Proyecto Waterpumps — Informe y Entrenamiento (HGB denso) - Mejor intento

Objetivo: predecir el estado de cada waterpoint (functional / non functional / functional needs repair).
Restricciones: sin APIs ni datos externos.
Métrica: Macro-F1 (promedio de F1 por clase).
Resumen del enfoque:

Feature Engineering temporal y geográfica (incluye KMeans sobre lon/lat/altura).

Preprocesado denso: numéricas con imputación+escalado; categóricas con TopN + One-Hot.

Modelo: HistGradientBoostingClassifier con early stopping.

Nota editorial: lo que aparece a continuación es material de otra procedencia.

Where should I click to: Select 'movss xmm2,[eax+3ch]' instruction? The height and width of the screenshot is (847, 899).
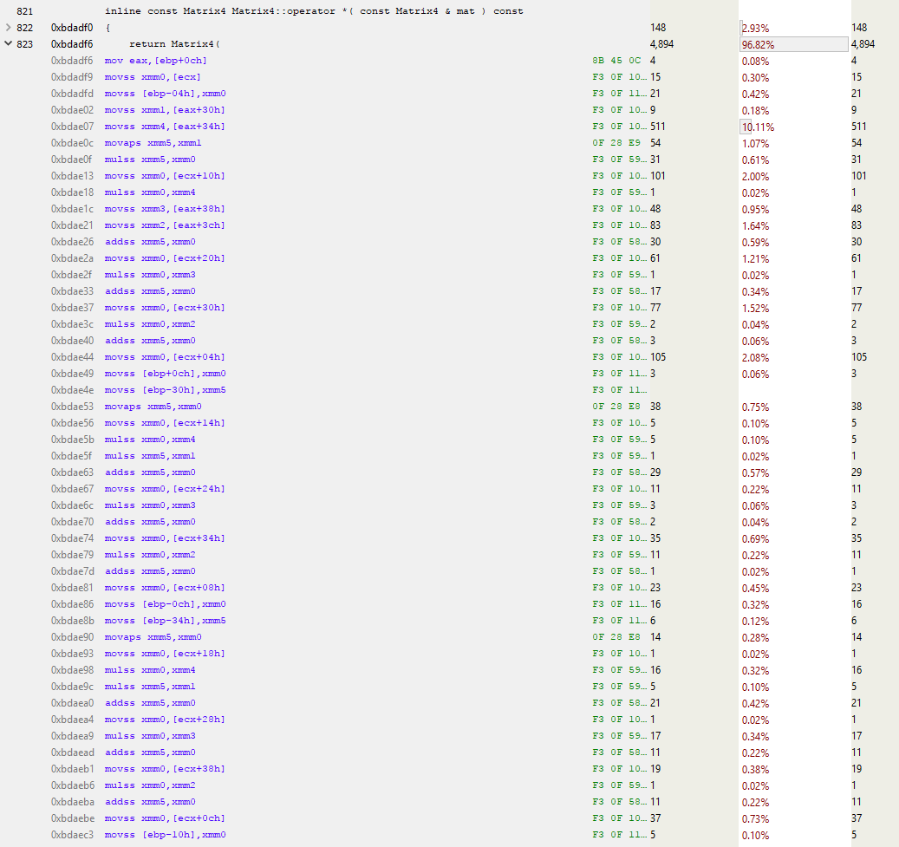[x=164, y=225]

Validación: holdout 80/20 estratificado.

Genera submission_hgb_dense.csv.

0.Setup 

In [2]:
# =========================
# 0) Setup y rutas
# =========================

# --- Setup básico /
import os
os.environ["LOKY_MAX_CPU_COUNT"] = "1"  # evita loky raro en Windows

import numpy as np
import pandas as pd

from sklearn.model_selection import train_test_split
from sklearn.preprocessing import FunctionTransformer, StandardScaler, OneHotEncoder
from sklearn.impute import SimpleImputer
from sklearn.compose import ColumnTransformer
from sklearn.pipeline import Pipeline
from sklearn.cluster import KMeans
from sklearn.metrics import f1_score, confusion_matrix, classification_report
from sklearn.ensemble import HistGradientBoostingClassifier
from sklearn.base import BaseEstimator, TransformerMixin
from sklearn.utils.class_weight import compute_class_weight

# --- Config ---
SEED = 42
ID_COL = "id"
TARGET_COL = "status_group"

# Rutas 
TRAIN_CSV  = r"C:\Users\judit\waterpumps\train_features.csv"
LABELS_CSV = r"C:\Users\judit\waterpumps\labels.csv"           # cambia si tu archivo difiere
TEST_CSV   = r"C:\Users\judit\waterpumps\test_features.csv"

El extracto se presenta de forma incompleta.